Useful education for the future and educating for a useful future.
The current Covid-19 outbreak has resulted in school closures in many countries. Student learning faces significant disruption at an important time of the year (northern hemisphere) as exam season approaches for particular cohorts, and more generally for all students.
Into the breach has stepped online learning, employed by many schools to maintain as regular a programme of teaching and learning as possible for students. Numerous social media postings have understandably lauded the impressive efforts of school communities to soldier on in the face of some very challenging circumstances.
Inevitably, there has been some commentary on the possibility of such online learning becoming the norm in the (not too distant) future. Is it conceivable that schools as we know them may cease to exist, as the penetration of technology into the farthest corners of the world comes to enable much greater accessibility to online learning, without the necessity to travel to a central place or building?. Or will matters revert to ‘as you were’, comfortable and stable following so much recent upheaval? Quite likely, I would imagine, for the time being. But these times throw up a few questions I would pose for consideration at this point, once the present crisis has abated:
Debated ad infinitum, it is still pertinent to ask if the acquiring of knowledge and skills alone (in classrooms or online) is equivalent to an education, especially when this acquisition is now possible remotely, in a context where the teacher is a talking head at best, or a robot, perhaps, at worst?

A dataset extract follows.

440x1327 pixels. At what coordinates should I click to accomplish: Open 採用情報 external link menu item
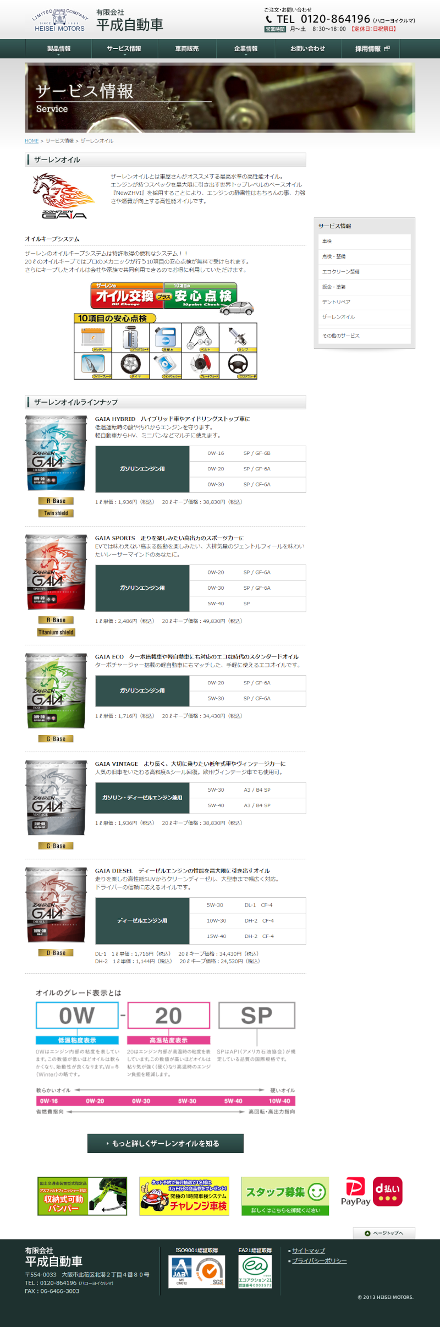point(372,49)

Then again, what are we educating for? Has enough thought been given to the scenario that, alongside knowledge and skills, increasingly what we should be educating for in this uncertain century is an understanding and appreciation of human usefulness, value and sense of self-worth in an intricately interconnected world? This, while recognising that in the future the very electronic media which, to great acclaim today, delivered in the current circumstance may, as they evolve, overtake the necessity or the ability of future generations of humans to enter and maintain employment. What then will we humans be? Where will our value as humans lie? How will we spend our time? How will we be useful or even relevant?

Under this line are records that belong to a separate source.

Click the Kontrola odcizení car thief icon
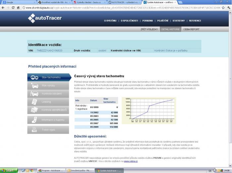This screenshot has width=232, height=173. click(x=34, y=93)
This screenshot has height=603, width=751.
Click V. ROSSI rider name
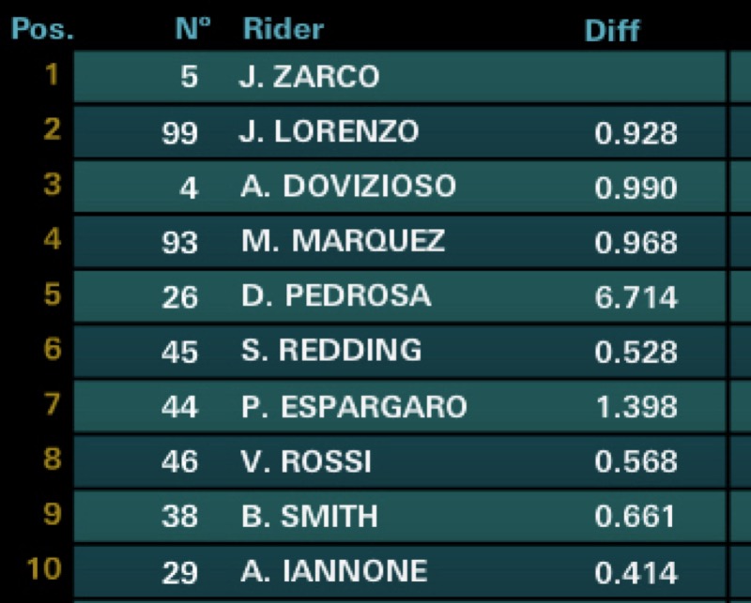(x=305, y=460)
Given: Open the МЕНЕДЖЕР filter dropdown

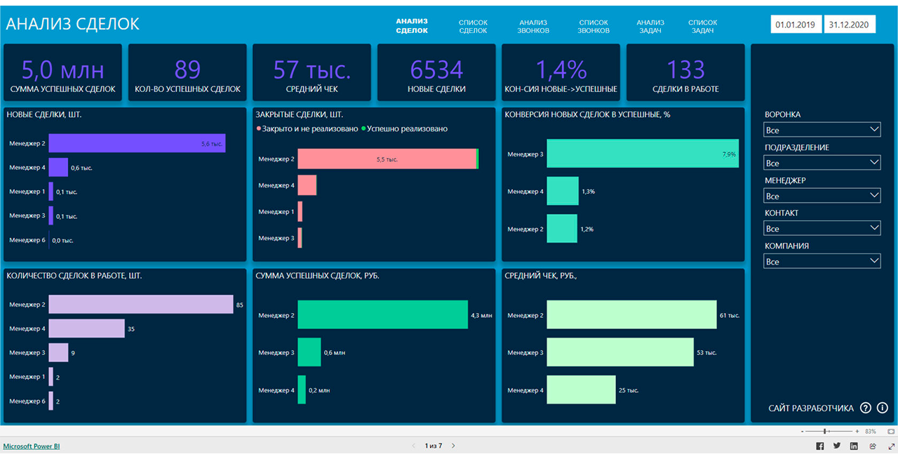Looking at the screenshot, I should 822,196.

The power of education in the fullest sense lies in preparing students to recognise also their personal worth, and respect themselves as humans, alongside all others, while encompassing, and learning to deal with, the full range of human experience and emotion – positive, negative and mundane. Alongside, but not subservient to, ubiquitous technology, who better to deliver this preparation than thoroughly professional human teachers, even if in a manner and context decidedly different than currently?
In these Covid-19 days many students are learning remotely via electronic media, and I am delighted for them and their schools. But as this century rolls along we will need to be perspicacious when balancing the human and the technological in matters of education. The online and remote genie is emerging from the bottle and is to be welcomed, once we appreciate that it will require all the ingenuity and capital of our future teachers and school leaders to manage the genie creatively in constructing a thoroughly rounded education for our students. I doubt very much this genie will return to this particular bottle any time soon, if ever!
2 Responses
I like to think this forced transition to online learning will give me a fresh chance to see the areas I/we can improve in the classroom (when we finally get back there)! Exciting, if strange, times!
Yes, teaching and learning in the future will be interesting … in class, online, blended, virtual, artificial … but we must remember the humans at the centre of the exercise and seek to empower their personal and interpersonal capacities. Keep me posted on your journey and let me know if I can help.